World Cup Finals – History, Stats, and Fun Facts

Angelos Anastassopoulos στις November 21, 2022
World Cup Finals

On December 18, 2022, the Lusail Iconic Stadium will host the 22nd World Cup Final. The history of the World Cup Finals is a long and proud one, spanning almost a century. A total of 8 nations have lifted the trophy, while a total of 13 have reached the final at least once.

Here is a brief story of the World Cup finals, from 1930 until the last one, the one of 2018. See the scores, the scorers, and everything you need to know about the history of the biggest stage of international football.

Will the World Cup Finals veterans, the teams that have already featured at least once, take over another final, or will someone new manage to stay in Qatar till the end?
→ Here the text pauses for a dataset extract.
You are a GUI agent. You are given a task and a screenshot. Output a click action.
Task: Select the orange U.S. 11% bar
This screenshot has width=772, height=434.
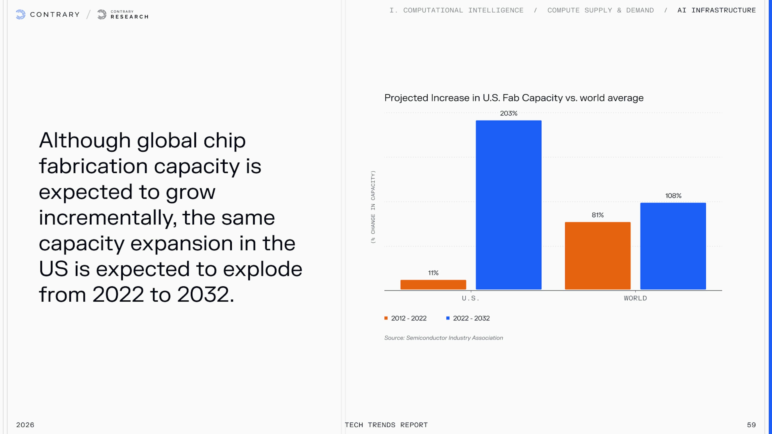[x=433, y=285]

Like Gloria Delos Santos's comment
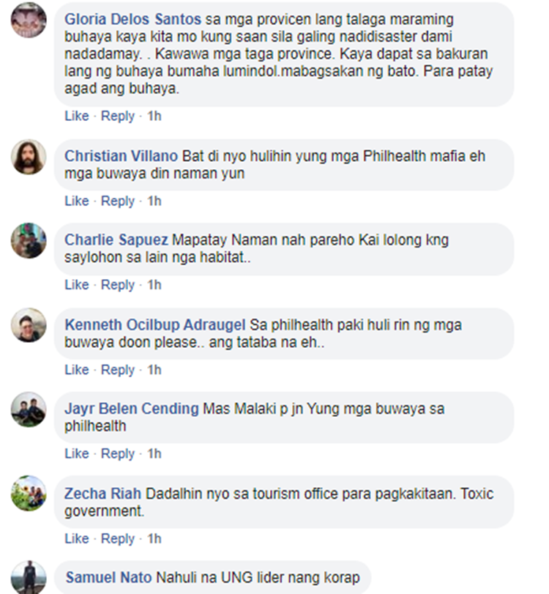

And what about the teams from the other confederations? Only teams from UEFA and CONMEBOL have been there. Is there someone who can be the absolute dark horse when the World Cup stadiums open their gates for the 32 teams?

World Cup Finals History

Here is a brief overview of all World Cup Finals in history.

Uruguay 1930

1930 World Cup Uruguay

Uruguay vs Argentina 4-2
12’ Dorado, 57’ Cea, 68’ Iriarte, 89’ Castro – 20’ Peucelle, 37’ Stabile

Date: 30 July 1930
Venue: Estadio Centenario
City: Montevideo, Uruguay
Attendance: 68,346 (officially, estimated to be around 93,000)
Referee: John Langenus (Belgium)
Fun Fact: Prior to the World Cup, the football Olympic tournament was the biggest accomplishment for any national team. Uruguay defended their Olympic title from 1924 and 1928.

Italy 1934

Italy 1934 World CupItaly vs Czechoslovakia 2-1 (a.e.t.)
81’ Orsi, 95’ Schiavio – 71’ Puc

Date: 10 June 1934
Venue: Stadio Nazionale del PNF
City: Rome, Italy
Attendance: 55,000
Referee: Ivan Eklind (Sweden)
Fun Fact: For the only time in World Cup history, the last eight consisted entirely of European teams – Austria, Czechoslovakia, Germany, Hungary, Italy, Spain, Sweden, and Switzerland. All four non-European teams who made the journey to Italy were eliminated after one match.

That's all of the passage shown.